Thomas's Light Up Lantern Remote
Control Follow Me Thomas the Train by pointing a light the way you want him to go
It would appear that the wooden classic Thomas the Train was not enough. Kids demand electronics. This version of Thomas the Train is even in the realm of magic: the way that the child can direct the path of Thomas by painting a pathway with light, the pattern then followed by the vehicle. Follow Me Thomas includes a Thomas engine and a light-up lantern. Children can point and move the light and Thomas will follow along. As he moves, he will say interactive phrases and sound effects. When the child presses the buttons on the lantern, Thomas follows programmed patterns including: a figure eight, a circle, or a zig zag.

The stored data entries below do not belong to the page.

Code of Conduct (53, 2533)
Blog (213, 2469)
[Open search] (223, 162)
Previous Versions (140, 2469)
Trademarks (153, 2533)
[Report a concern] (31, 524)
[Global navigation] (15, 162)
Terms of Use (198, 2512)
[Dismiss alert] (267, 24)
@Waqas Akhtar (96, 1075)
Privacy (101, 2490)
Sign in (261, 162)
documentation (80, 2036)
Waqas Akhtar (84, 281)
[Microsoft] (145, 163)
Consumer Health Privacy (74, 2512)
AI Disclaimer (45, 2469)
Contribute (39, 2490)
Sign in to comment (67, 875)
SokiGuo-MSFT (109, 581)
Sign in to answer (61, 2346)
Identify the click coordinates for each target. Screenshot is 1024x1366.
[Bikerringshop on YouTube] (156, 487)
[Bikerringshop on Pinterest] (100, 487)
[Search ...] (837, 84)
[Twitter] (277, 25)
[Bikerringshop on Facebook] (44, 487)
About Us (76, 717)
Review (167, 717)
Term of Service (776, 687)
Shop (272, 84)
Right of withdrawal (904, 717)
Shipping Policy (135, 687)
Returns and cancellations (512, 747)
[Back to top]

The history of lanterns on trains is intertwined with the broader history of railroads and their need for effective communication and safety measures. In the early days of railroading during the 19th century, lanterns served multiple purposes: they were used for signaling between train crews, for lighting inside the train cars, and as a means to signal at stations and crossings. The most iconic is perhaps the railroad lantern equipped with colored lenses or "gels" that could be switched to signal different messages like "stop," "go," or "proceed with caution." These lanterns were usually oil-lit and made from materials like brass and iron. Over time, as technology advanced, the traditional oil lanterns were largely replaced by electrical lighting systems, especially as trains themselves became electrified. Nonetheless, the historical lanterns remain a symbol of a bygone era and are often prized by collectors for their craftsmanship and nostalgic value. Modern trains still use advanced signaling systems that serve the same basic function as the old lanterns, but they are now digital and automated, a far cry from the manually operated lanterns of yesteryear.